Прогулки с Евгением Онегиным - [161]

Шрифт
Интервал

9

«Евгений Онегин», при всей его кажущейся простоте, – самое сложное произведение в русской литературе. А может быть – и в мировой. Ведь того, что проделал с романом Пушкин, похоже, не делал никто ни до, ни после: он публикацией романа отдельными главами организовал игру, в которой убедил принять участие и Баратынского. Как показал Барков, «издатель» публикует главы «пишущегося Евгением Онегиным романа», Баратынский пародирует Онегина («цепляя» каждую главу) в своих произведениях, Онегин отвечает ему в последующих главах, пародируя Баратынского, и т. д. При этом Пушкин, постоянно поддерживая «антиБаратынскую» направленность романа, в жизни всеми средствами демонстрировал свою с Баратынским дружбу – вплоть до организации наглядных акций вроде совместной публикации (под одной обложкой) своей поэмы «Граф Нулин» и поэмы Баратынского «Бал».

Так наглядно показывая свое доброжелательное отношение к Баратынскому, Пушкин предлагал читателям задуматься о смысле «антиБаратынских» выпадов в романе – да и не только антиБаратынских: по существу нападкам в романе подверглось пушкинское литературное окружение, поскольку в нем есть выпады и против Вяземского, и против Дельвига. И если до сих пор мы не разобрались не только в эпиграмматической направленности «Евгения Онегина», но и в его структуре, то есть в пушкинском замысле, – в этом вины Пушкина нет: он сделал все необходимое, чтобы мы этот замысел разглядели.

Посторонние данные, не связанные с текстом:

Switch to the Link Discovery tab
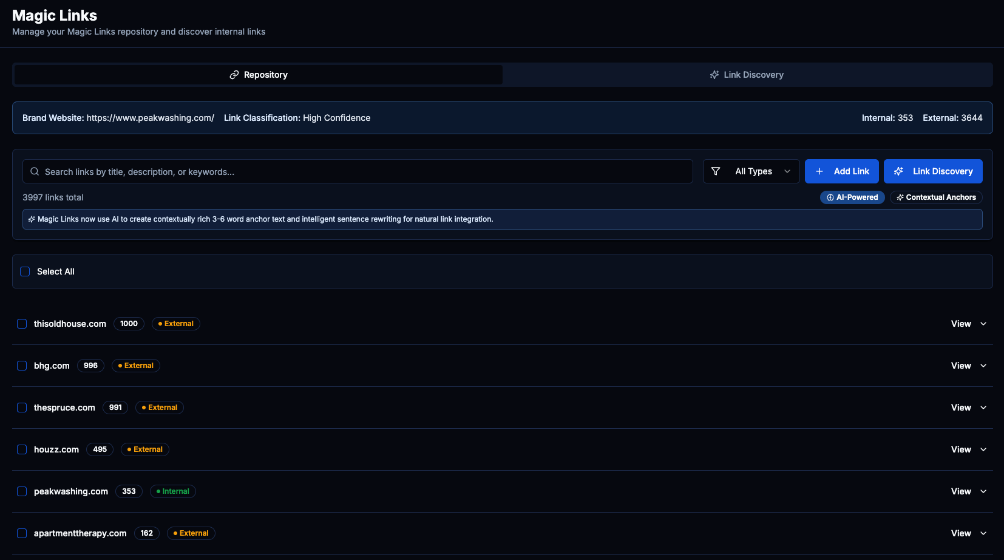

Барков показал, что для внимательного читателя в тексте романа были подсказки и кроме вышеприведенных, каждая публикация отдельных глав сопровождалась еще и подсказками в предисловиях, в полиграфическом оформлении или в примечаниях. И все же наше сегодняшнее восприятие «Евгения Онегина» свидетельствует, что до истинного замысла не только при жизни Пушкина, но и впоследствии добрались единицы. Нетрудно представить, с каким недоумением читалась пушкинским окружением Первая глава романа; так или иначе, но Пушкин вынужден был с друзьями объясниться. А как отнеслась к роману литературная критика?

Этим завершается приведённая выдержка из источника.